- **DIRECTIVE**: Can you copy out, unchanged, everything in the data from the line containing "Georgia D. Wright (532, 314)" down to the line containing "UK Physiotherapy for", with both of those lines included?

━━ RECORDS TO PROCESS

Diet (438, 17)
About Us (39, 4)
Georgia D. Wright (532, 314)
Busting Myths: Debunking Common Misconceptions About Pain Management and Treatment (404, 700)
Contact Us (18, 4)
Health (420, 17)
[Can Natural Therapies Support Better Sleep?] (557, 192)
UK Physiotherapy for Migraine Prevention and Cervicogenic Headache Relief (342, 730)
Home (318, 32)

━━━━
━━ RECORDS TO PROCESS

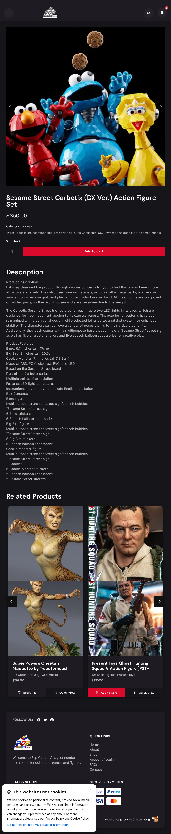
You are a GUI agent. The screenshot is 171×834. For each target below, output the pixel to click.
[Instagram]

━━━━

- **RESPONSE TO THIS EXERCISE**:
Georgia D. Wright (532, 314)
Busting Myths: Debunking Common Misconceptions About Pain Management and Treatment (404, 700)
Contact Us (18, 4)
Health (420, 17)
[Can Natural Therapies Support Better Sleep?] (557, 192)
UK Physiotherapy for Migraine Prevention and Cervicogenic Headache Relief (342, 730)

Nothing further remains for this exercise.